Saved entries
"""
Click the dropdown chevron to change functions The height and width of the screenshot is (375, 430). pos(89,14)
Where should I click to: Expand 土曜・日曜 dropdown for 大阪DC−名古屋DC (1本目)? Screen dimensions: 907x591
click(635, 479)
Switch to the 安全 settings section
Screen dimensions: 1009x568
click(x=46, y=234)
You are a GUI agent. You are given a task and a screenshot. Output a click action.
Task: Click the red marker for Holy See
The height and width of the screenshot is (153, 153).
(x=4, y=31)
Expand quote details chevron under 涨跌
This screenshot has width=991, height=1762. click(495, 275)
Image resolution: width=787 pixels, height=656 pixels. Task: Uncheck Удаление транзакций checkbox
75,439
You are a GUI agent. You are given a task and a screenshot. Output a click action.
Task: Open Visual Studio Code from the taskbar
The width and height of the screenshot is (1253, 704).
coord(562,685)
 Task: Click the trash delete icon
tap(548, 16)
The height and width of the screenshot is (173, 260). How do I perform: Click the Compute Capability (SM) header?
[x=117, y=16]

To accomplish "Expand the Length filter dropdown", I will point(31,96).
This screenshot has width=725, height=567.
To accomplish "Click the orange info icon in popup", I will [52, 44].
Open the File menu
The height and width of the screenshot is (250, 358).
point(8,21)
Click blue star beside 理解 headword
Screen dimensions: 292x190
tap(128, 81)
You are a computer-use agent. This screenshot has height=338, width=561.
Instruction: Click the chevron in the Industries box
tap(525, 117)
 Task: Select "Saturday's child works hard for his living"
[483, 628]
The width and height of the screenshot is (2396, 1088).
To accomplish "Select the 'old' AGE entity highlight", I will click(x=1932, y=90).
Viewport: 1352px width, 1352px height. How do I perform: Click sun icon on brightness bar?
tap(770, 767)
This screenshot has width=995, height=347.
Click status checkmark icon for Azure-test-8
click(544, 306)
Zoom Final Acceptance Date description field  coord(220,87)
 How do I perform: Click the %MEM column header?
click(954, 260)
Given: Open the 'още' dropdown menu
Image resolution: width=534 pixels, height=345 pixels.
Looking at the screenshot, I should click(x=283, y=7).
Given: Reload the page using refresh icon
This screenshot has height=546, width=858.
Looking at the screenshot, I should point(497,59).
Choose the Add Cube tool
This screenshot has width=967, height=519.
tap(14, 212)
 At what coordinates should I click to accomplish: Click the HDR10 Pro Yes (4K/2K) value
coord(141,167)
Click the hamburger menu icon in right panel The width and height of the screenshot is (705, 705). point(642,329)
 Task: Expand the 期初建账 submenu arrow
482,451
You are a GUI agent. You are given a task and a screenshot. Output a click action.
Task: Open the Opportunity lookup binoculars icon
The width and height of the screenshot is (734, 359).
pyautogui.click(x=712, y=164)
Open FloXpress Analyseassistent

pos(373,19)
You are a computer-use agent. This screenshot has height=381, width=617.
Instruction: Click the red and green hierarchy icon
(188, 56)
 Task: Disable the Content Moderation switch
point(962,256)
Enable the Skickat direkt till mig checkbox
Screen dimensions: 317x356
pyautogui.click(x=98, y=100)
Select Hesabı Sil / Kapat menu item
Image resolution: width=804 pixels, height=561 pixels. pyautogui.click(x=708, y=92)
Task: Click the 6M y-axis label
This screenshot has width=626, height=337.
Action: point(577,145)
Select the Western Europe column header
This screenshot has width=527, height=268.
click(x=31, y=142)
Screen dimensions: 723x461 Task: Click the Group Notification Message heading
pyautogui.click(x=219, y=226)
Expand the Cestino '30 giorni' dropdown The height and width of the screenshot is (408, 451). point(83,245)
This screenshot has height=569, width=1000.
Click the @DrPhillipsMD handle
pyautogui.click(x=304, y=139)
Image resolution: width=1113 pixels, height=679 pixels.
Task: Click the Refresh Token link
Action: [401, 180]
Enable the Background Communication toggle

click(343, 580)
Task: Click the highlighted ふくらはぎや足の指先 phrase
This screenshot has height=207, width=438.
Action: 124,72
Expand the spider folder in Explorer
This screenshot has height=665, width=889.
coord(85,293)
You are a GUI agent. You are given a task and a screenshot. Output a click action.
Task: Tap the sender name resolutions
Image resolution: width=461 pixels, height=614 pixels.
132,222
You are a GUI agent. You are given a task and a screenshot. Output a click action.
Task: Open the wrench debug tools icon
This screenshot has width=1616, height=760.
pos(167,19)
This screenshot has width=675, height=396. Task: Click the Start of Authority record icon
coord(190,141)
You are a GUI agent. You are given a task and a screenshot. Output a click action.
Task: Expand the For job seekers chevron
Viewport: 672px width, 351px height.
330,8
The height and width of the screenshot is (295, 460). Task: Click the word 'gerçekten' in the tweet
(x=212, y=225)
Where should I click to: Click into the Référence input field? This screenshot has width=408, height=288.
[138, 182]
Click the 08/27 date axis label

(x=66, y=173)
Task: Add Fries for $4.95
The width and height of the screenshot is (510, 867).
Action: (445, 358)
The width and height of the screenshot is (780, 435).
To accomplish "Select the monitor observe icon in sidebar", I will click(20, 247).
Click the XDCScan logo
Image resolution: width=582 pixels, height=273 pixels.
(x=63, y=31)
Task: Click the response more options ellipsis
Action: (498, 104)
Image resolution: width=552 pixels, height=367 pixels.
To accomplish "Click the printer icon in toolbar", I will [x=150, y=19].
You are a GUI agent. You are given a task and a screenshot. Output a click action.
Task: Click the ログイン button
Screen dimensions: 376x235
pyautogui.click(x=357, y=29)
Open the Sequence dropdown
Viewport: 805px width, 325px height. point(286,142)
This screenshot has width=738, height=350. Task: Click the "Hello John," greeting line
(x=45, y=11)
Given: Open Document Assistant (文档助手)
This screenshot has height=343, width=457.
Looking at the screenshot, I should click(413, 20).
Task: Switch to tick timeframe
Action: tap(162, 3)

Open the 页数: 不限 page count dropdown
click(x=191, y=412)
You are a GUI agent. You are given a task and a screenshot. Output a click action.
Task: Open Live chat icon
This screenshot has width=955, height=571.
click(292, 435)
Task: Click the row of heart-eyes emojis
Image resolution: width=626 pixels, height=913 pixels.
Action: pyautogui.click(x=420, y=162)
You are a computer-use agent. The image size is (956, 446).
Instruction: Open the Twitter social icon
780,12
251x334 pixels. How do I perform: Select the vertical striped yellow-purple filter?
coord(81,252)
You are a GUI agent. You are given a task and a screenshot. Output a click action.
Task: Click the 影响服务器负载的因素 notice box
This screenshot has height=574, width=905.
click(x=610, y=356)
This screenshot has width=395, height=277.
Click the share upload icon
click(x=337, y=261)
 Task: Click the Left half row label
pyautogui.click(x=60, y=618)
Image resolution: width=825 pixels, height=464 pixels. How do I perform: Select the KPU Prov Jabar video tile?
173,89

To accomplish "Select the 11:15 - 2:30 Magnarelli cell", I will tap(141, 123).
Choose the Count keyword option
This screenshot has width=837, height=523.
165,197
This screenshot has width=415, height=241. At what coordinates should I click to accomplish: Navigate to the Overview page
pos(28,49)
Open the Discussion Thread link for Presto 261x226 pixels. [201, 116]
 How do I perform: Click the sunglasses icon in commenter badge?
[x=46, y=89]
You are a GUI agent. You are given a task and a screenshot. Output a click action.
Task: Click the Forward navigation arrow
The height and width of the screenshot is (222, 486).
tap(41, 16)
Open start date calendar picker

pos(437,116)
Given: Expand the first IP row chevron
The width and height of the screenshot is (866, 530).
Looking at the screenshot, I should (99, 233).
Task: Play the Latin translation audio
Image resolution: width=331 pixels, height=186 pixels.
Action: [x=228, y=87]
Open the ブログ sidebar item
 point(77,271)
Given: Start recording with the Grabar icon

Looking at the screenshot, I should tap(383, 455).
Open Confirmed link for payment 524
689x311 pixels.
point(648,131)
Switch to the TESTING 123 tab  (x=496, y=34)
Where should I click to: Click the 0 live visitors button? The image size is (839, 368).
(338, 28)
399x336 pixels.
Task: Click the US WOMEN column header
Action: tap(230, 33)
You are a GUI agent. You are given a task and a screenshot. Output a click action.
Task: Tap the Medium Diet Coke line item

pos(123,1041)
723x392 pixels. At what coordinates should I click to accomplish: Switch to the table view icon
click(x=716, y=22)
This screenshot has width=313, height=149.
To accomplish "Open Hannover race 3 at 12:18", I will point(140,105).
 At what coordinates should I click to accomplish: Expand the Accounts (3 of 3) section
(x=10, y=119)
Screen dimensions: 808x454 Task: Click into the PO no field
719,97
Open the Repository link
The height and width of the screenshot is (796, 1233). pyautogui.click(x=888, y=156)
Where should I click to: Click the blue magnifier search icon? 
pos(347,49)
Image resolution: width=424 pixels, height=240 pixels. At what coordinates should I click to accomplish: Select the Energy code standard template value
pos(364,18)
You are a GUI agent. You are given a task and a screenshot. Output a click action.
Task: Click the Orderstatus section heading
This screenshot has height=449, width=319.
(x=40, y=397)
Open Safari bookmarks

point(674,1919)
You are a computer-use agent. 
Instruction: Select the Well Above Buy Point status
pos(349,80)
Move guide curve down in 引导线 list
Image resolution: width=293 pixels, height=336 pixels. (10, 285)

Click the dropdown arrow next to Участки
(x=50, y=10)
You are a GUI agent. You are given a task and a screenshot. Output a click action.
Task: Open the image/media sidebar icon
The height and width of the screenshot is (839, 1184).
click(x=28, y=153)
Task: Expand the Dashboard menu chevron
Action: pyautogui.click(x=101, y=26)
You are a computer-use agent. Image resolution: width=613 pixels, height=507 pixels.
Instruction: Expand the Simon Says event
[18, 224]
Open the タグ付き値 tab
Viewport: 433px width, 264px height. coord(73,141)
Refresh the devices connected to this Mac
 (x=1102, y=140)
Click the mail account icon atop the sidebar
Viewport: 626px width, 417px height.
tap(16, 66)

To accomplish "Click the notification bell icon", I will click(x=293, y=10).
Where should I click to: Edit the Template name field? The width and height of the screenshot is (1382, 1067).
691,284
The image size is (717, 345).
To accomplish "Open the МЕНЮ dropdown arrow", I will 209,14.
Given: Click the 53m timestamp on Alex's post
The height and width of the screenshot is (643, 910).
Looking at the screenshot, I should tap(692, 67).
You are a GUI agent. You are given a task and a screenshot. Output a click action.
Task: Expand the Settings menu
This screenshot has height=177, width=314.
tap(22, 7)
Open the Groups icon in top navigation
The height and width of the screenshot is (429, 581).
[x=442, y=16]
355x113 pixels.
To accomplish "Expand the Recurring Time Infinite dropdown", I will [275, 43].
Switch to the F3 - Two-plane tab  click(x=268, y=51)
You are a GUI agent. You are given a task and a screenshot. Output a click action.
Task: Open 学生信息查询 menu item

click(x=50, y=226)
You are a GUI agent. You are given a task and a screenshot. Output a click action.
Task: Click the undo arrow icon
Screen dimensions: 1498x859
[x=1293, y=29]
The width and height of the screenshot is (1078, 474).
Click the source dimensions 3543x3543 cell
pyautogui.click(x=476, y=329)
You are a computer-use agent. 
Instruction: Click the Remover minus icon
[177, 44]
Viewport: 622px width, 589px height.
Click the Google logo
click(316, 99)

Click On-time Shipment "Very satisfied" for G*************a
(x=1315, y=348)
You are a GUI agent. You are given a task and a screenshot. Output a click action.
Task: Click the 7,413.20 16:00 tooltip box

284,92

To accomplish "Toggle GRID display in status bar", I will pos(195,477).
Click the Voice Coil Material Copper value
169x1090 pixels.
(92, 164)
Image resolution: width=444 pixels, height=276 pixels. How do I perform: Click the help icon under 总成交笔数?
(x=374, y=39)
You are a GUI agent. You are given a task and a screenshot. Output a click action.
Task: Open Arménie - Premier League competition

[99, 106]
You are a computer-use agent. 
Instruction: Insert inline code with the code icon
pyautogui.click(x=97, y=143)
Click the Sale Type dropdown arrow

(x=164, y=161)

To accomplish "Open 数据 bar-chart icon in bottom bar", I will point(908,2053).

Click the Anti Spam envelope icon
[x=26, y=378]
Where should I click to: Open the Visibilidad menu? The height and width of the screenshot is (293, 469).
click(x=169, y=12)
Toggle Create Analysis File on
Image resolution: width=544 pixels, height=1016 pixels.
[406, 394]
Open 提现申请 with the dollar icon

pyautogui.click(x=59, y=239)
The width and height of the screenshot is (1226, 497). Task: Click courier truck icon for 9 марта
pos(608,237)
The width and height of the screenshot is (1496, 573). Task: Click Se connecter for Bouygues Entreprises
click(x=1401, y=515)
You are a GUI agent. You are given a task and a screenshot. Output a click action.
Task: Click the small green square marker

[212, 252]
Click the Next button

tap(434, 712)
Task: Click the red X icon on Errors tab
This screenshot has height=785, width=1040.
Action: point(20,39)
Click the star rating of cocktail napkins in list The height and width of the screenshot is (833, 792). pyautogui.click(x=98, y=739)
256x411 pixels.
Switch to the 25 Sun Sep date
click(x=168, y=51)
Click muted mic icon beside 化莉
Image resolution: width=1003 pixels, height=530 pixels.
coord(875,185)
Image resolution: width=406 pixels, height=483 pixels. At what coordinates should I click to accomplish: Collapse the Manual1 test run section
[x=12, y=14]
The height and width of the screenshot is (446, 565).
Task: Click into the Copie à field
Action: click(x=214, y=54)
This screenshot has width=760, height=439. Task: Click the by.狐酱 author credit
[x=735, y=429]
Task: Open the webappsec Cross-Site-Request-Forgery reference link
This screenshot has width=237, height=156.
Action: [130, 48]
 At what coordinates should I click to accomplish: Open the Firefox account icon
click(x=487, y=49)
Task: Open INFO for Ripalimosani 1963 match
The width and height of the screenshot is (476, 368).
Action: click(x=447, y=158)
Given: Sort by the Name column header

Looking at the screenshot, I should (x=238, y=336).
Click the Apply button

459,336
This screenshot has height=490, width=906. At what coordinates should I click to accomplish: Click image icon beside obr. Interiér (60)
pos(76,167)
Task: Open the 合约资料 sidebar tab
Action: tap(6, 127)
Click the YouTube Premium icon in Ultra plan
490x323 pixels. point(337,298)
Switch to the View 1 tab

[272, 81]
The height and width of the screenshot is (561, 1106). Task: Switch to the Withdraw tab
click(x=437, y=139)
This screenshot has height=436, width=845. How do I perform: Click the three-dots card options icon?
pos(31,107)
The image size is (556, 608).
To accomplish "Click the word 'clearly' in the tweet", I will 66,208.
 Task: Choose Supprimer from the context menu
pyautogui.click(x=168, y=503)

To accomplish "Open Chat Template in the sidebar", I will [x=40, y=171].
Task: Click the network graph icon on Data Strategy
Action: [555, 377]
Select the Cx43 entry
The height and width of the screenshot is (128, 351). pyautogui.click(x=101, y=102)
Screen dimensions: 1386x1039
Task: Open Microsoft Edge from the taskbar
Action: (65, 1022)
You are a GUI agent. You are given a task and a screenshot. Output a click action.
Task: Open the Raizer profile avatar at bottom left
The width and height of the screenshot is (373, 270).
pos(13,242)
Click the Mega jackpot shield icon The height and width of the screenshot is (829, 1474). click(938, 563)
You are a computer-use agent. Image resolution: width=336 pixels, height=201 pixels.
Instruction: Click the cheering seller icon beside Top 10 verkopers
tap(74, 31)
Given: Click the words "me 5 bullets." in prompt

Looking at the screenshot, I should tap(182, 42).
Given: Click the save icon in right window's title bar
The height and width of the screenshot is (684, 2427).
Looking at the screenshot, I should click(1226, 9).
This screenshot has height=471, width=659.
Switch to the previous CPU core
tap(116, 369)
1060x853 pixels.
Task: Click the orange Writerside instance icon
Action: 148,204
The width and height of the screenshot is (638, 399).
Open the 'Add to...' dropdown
"""
## Goal of the exercise
If a line in the entries above contains "navigation", report it.

## Task output
Task: Click the Forward navigation arrow
Open the Groups icon in top navigation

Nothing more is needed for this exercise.